(Work instruction): Return each line of the records below in which the string "minus" turns up.

(Data supplied):

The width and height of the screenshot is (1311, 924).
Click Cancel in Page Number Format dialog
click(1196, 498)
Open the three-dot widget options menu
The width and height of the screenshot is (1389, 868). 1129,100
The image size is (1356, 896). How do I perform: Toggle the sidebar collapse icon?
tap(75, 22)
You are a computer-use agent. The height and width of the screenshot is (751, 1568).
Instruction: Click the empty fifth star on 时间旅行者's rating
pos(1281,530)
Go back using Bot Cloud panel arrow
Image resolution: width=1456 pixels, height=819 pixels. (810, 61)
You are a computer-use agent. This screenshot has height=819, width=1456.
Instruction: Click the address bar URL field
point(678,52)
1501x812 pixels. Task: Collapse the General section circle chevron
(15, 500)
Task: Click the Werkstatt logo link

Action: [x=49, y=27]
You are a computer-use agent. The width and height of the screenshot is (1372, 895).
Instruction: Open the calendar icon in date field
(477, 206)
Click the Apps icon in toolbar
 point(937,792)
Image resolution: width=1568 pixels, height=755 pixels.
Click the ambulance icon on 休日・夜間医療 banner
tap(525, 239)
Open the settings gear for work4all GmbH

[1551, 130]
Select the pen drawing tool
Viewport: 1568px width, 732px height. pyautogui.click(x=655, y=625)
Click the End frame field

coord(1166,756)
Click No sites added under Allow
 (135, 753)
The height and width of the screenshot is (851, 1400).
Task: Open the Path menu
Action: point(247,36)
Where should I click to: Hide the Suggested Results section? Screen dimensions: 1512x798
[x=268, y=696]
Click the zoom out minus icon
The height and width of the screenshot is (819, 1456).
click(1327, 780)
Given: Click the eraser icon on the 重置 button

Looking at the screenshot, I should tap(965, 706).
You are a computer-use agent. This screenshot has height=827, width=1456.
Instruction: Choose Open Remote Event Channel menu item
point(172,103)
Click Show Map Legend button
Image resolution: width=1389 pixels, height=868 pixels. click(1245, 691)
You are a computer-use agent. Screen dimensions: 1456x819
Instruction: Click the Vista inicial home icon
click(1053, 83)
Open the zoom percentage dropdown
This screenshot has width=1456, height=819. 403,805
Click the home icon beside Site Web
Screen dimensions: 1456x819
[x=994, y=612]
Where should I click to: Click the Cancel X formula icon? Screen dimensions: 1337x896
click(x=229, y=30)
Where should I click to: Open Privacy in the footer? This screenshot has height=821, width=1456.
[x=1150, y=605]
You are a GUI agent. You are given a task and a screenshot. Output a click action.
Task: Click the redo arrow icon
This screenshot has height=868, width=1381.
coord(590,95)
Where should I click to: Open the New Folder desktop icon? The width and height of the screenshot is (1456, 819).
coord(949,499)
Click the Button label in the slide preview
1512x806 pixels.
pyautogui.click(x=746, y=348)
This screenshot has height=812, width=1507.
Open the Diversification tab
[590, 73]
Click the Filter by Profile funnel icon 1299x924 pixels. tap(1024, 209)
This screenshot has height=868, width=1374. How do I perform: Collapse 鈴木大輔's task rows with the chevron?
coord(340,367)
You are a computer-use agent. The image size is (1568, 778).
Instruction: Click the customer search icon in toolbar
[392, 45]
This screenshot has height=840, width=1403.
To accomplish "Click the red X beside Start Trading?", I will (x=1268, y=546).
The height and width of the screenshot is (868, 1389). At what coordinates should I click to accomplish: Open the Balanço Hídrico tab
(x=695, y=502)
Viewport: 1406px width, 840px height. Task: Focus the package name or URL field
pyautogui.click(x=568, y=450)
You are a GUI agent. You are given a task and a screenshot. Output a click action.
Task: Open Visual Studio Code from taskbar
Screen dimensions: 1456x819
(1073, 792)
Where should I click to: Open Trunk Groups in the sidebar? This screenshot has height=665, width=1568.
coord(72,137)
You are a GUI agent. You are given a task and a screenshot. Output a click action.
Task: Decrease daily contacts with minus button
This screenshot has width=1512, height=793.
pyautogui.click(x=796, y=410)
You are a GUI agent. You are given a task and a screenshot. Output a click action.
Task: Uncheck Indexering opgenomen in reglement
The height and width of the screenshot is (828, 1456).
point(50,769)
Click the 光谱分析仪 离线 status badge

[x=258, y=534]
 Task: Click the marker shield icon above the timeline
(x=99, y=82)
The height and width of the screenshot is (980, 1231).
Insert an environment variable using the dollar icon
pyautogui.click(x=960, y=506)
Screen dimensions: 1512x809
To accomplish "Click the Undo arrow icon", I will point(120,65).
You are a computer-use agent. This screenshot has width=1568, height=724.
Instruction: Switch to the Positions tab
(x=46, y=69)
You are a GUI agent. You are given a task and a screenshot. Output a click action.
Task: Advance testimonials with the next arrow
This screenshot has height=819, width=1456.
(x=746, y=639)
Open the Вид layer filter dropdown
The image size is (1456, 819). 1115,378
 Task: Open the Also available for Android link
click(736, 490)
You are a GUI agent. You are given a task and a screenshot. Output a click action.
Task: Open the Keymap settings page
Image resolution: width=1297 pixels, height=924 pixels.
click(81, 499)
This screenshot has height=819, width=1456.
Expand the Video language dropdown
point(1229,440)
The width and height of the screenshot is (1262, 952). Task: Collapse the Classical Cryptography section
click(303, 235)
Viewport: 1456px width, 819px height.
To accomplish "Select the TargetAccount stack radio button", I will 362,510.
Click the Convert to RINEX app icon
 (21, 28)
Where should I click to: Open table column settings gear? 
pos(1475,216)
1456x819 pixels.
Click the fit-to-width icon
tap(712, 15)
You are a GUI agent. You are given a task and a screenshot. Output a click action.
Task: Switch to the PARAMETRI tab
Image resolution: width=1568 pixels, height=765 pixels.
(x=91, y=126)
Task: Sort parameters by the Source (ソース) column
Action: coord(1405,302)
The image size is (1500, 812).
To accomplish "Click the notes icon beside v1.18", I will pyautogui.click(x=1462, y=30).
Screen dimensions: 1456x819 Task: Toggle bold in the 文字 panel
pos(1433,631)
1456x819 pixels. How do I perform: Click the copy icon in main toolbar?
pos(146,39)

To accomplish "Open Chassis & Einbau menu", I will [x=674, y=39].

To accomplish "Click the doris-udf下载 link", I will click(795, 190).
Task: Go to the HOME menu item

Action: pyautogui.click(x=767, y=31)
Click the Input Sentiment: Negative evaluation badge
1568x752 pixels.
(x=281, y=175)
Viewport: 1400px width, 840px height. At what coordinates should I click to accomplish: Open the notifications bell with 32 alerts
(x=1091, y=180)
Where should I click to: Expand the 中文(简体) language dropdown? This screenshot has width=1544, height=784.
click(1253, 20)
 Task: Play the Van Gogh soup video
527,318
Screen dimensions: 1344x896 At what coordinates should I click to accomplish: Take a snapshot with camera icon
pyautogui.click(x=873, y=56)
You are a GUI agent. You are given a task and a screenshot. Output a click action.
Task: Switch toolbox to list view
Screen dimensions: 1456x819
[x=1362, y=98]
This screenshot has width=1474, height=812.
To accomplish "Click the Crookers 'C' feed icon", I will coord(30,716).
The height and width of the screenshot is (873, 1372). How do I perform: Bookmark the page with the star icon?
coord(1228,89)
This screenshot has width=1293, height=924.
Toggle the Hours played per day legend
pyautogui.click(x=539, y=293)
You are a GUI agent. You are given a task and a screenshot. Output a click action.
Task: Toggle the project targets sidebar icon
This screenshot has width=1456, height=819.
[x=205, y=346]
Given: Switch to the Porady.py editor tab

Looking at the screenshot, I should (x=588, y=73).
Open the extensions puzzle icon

(Result of the exercise):
Click the zoom out minus icon
Task: Decrease daily contacts with minus button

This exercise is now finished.